- _URAIAN TUGAS_: Lanjutkan berita tentang penyadapan oleh KPK mulai setelah kalimat terakhir yang tercantum.

- _KUTIPAN YANG DIBERIKAN_:
=======

JAKARTA — Ketua Komisi Pemberantasan Korupsi (KPK) Agus Rahardjo
menegaskan bahwa KPK tidak pernah asal menyadap. Ia mengatakan, ada
mekanisme berjenjang yang harus dilakukan sebelum melakukan menyadap.
Bahkan, KPK tak langsung menyadap pihak yang dilaporkan.
“Kalau kami terima laporan kami langsung menyadap ? Itu tidak. Kemudian mengidentifikasi apakah yang dilaporkan benar,” kata Agus dalam rapat dengar pendapat umum (RDPU) dengan Komisi III DPR, di Ruang Rapat Komisi III, Kompleks Parlemen, Senayan, Jakarta, Selasa (26/9).
Terlebih, kata dia, sumber daya penyadapan yang dimiliki KPK terbatas. Sebelum ada putusan Mahkamah Konstitusi (MK), proses penyadapan KPK selalu diaudit oleh Kementerian Komunikasi dan Informatika.
Ia juga mempersilakan DPR memeriksa audit proses penyadapan KPK
kepada Kementerian Kominfo.” Silahkan bila DPR ingin memeriksa hasil
audit proses penyadapan KPK, kami dengan senang hati membukanya,” tegas
Agus.
Hal senada disampaikan Wakil Ketua KPK Laode M Syarif. Ia menyatakan, mesin sadap KPK hanya bisa menyadap selama 30 hari dan berhenti secara otomatis.

=======

- _DATA TERCATAT_:

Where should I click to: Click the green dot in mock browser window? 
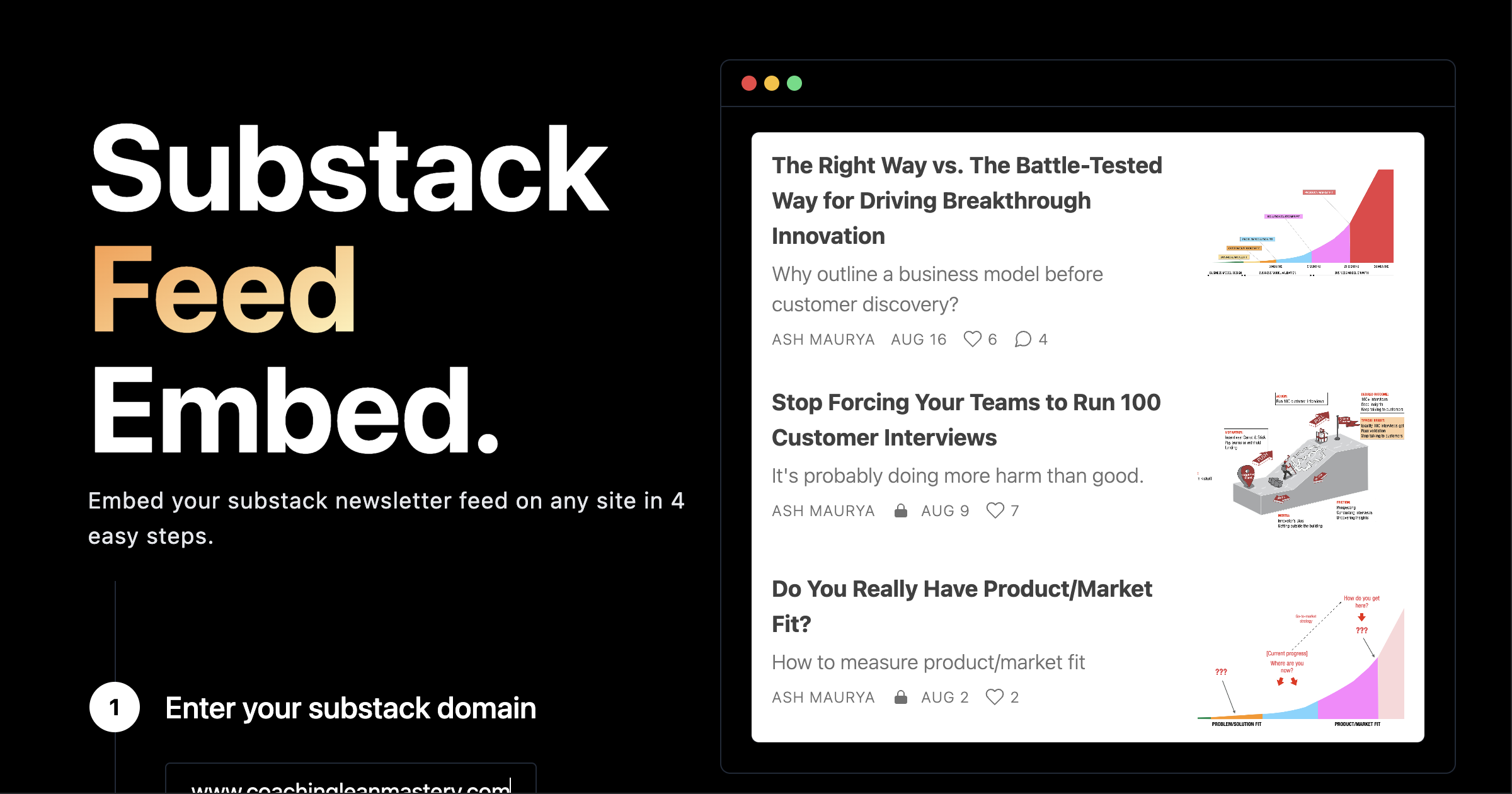coord(794,83)
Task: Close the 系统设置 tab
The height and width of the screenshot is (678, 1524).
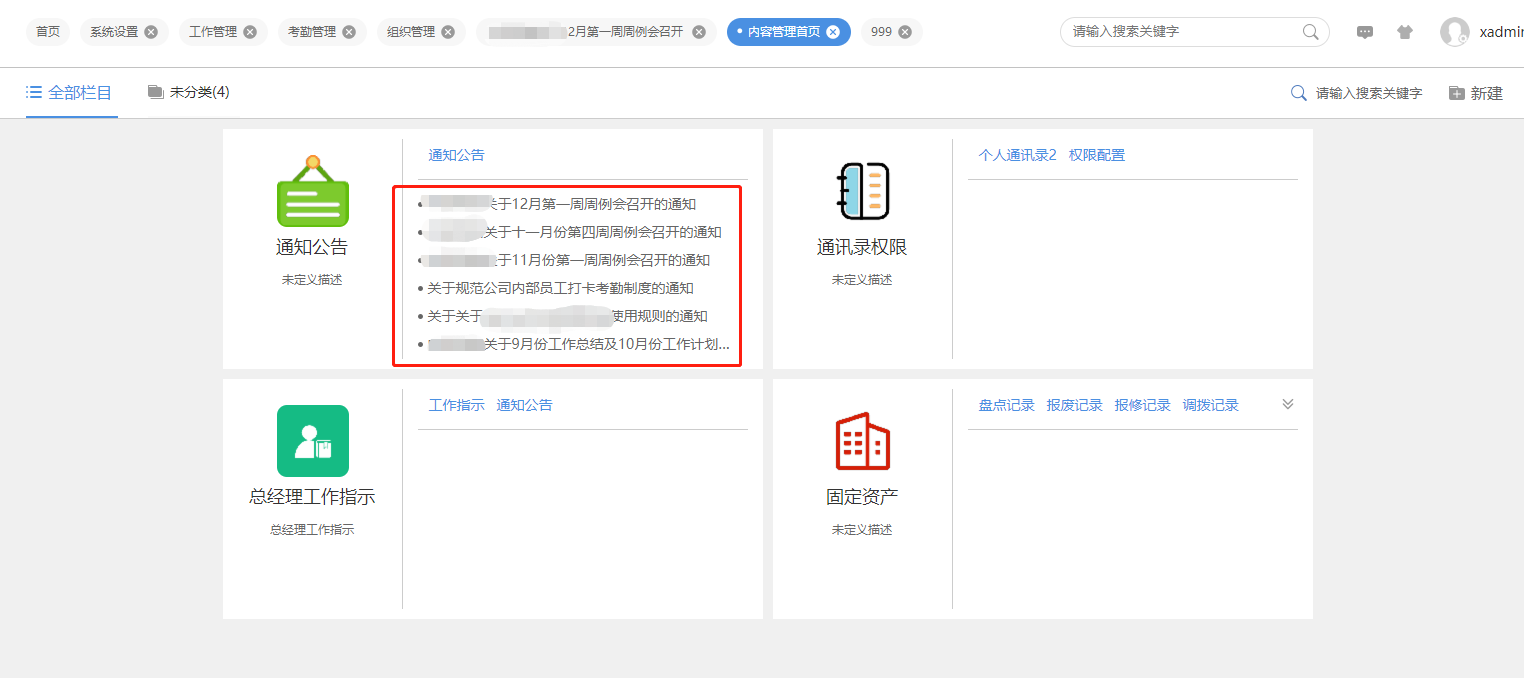Action: point(151,32)
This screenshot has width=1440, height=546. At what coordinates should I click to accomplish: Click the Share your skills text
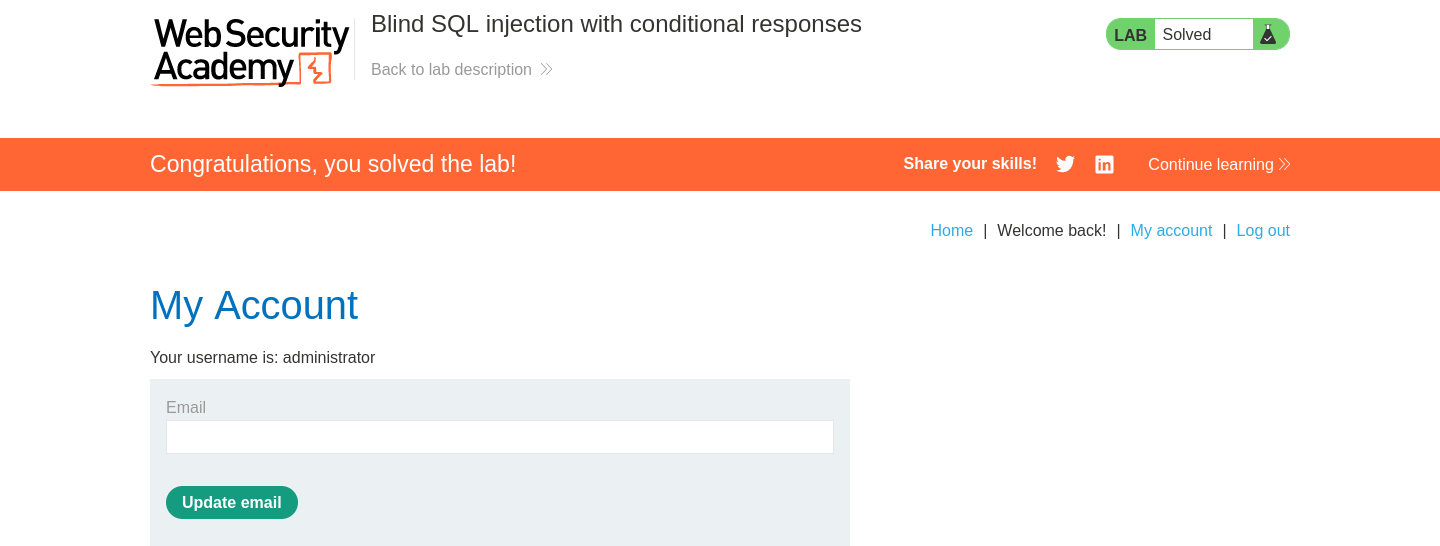970,164
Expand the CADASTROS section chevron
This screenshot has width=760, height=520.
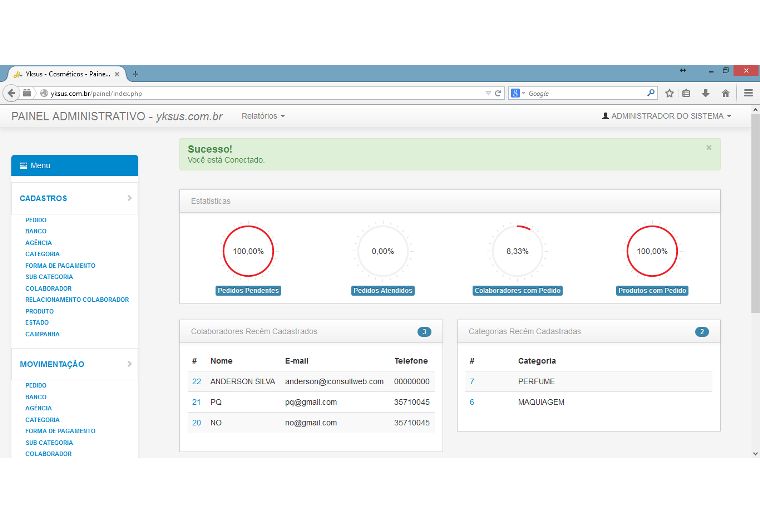coord(130,198)
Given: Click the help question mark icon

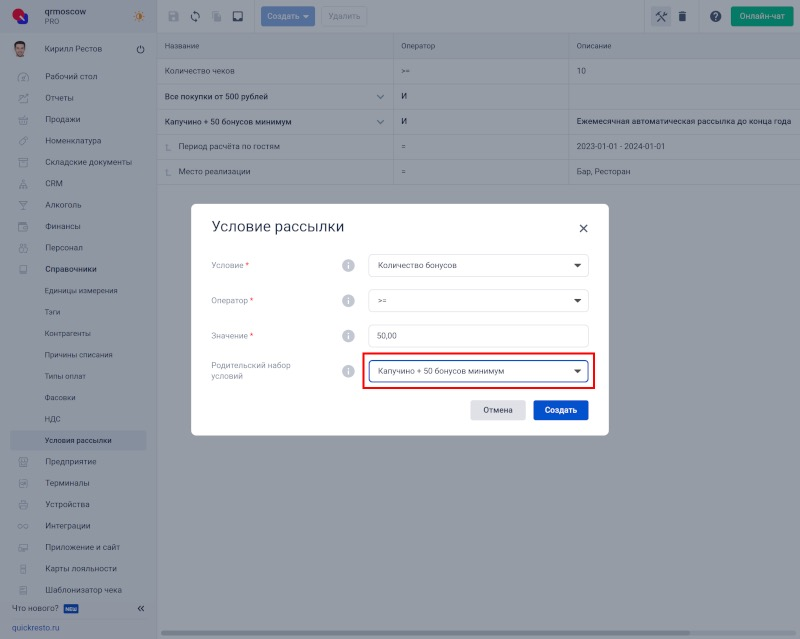Looking at the screenshot, I should (x=715, y=16).
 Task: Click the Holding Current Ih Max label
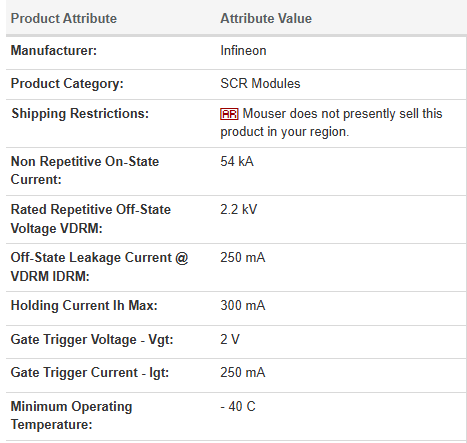[x=84, y=305]
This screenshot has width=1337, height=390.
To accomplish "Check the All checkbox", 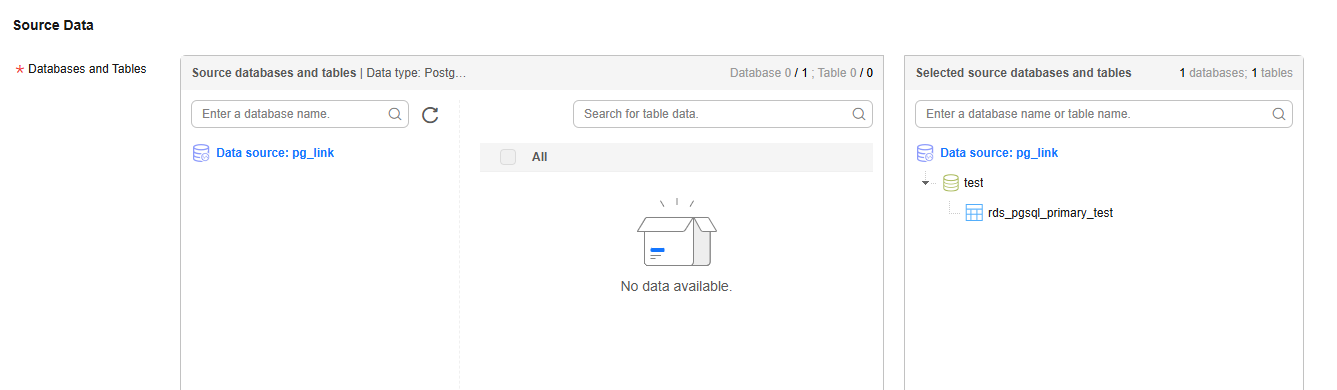I will pyautogui.click(x=508, y=157).
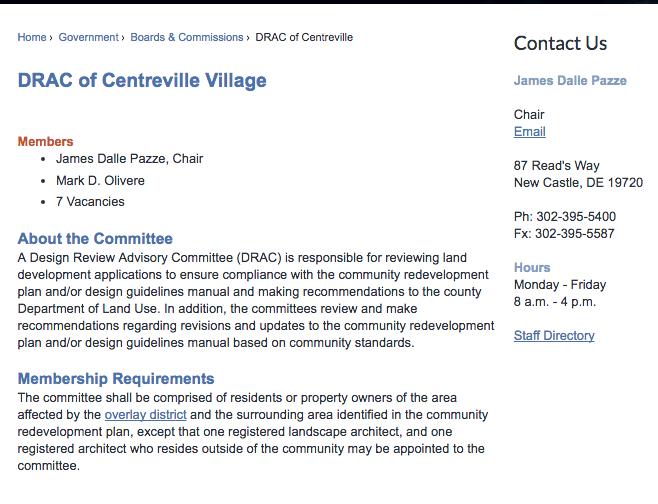Click the Email link under Chair
658x504 pixels.
point(530,132)
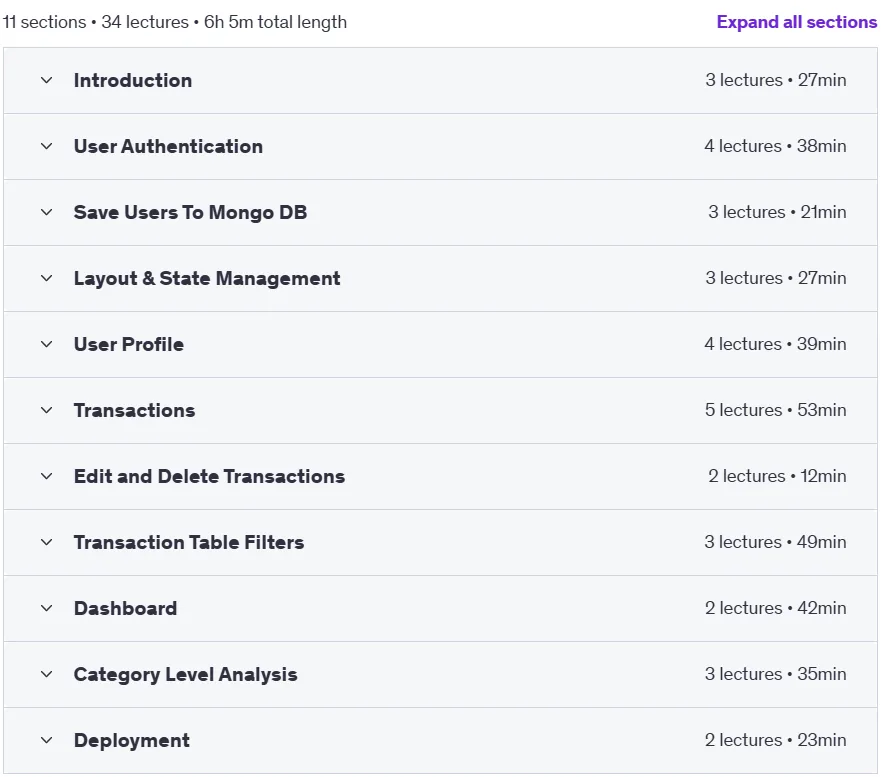Click chevron next to Layout & State Management
881x777 pixels.
[x=47, y=279]
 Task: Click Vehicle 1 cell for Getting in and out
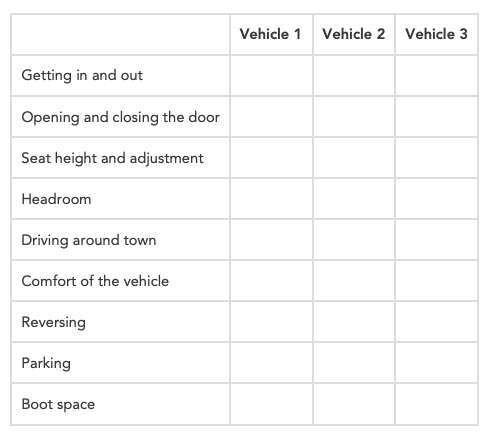(271, 76)
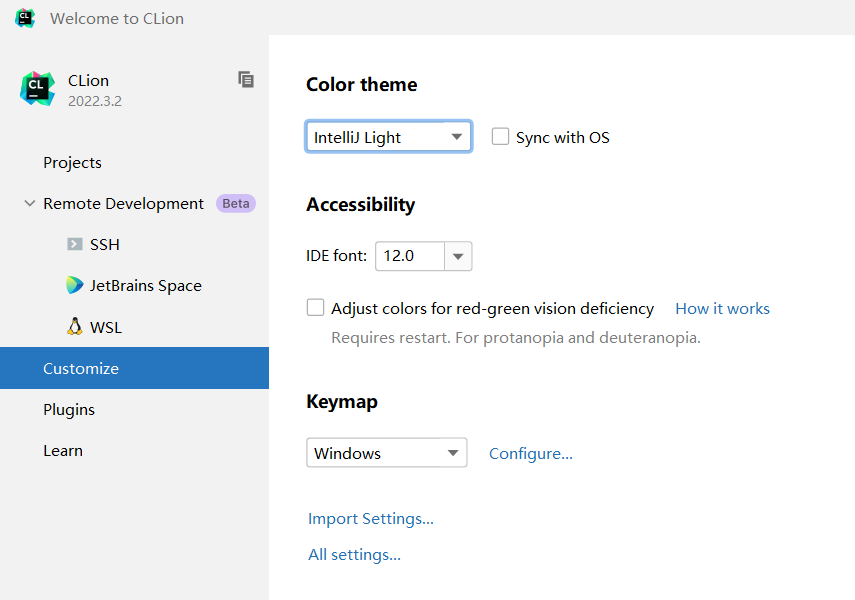Click the CLion logo in the title bar
Screen dimensions: 855x600
[x=25, y=18]
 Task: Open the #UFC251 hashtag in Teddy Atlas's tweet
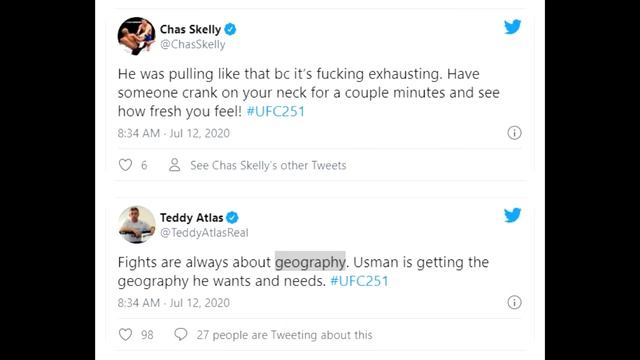pyautogui.click(x=359, y=281)
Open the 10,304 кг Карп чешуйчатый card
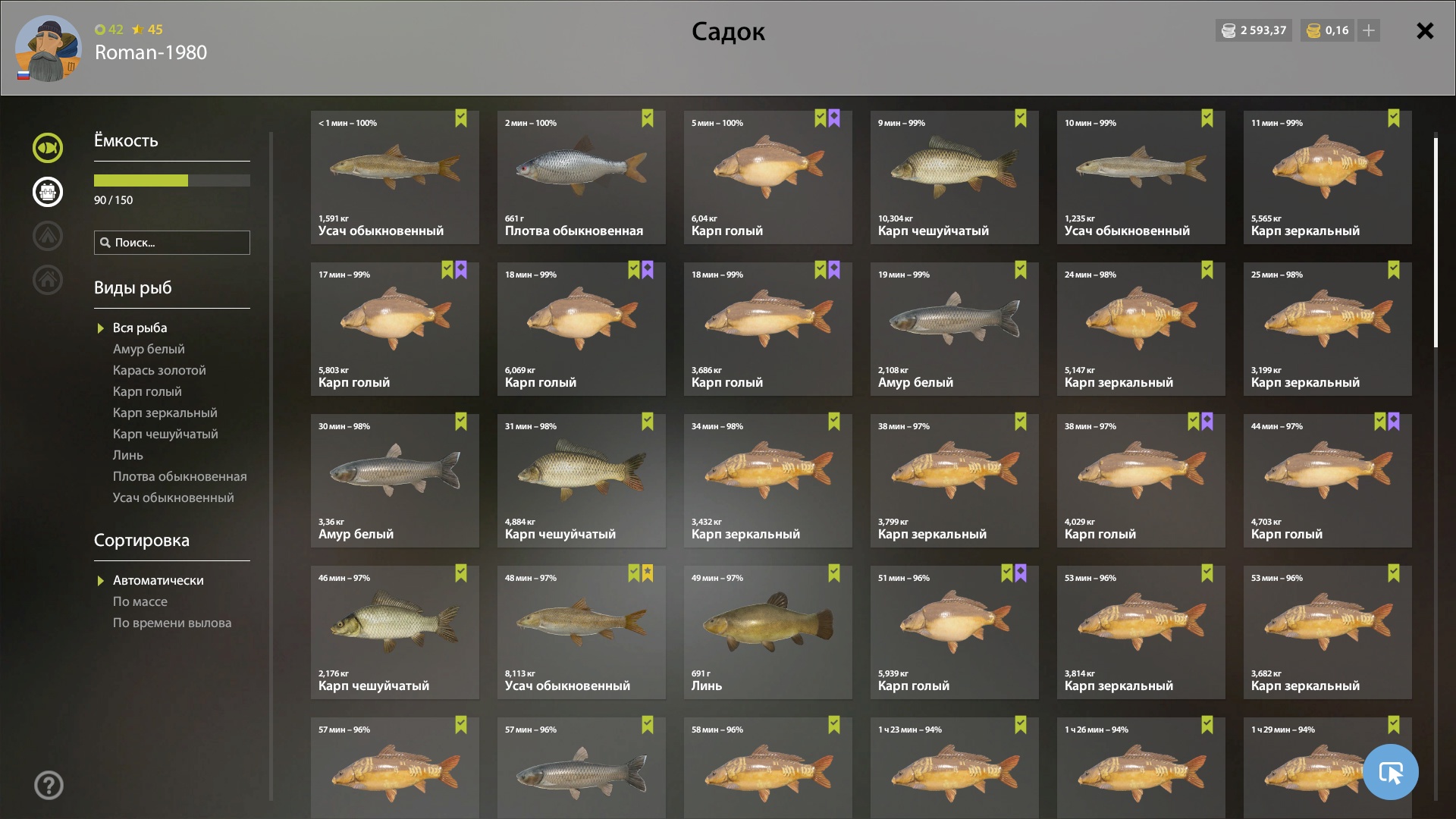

=======

- _HASILNYA_:
“Mesin distel 30 hari. Setelah itu tak tersadap. Kalau ada laporan lagi, baru dijalankan lagi. Kalau pengen tahu tata caranya, teman di belakang bisa memperlihatkan itu. Jangan ada ketakutan bapak-bapak disadap, endak sama sekali,” lanjut Laode.
Dalam RPDU itu, Komisi III DPR masih mempermasalahkan kewenanangan penyadapan yang dimiliki KPK. Padahal, permasalahan itu sudah ditanyakan berulang-ulang seperti dalam rapat pada Rabu (13/9) lalu.
Tetapi hal itu kembali dipertanyakan dalam Rapat Komisi III dengan pimpinan KPK, Selasa.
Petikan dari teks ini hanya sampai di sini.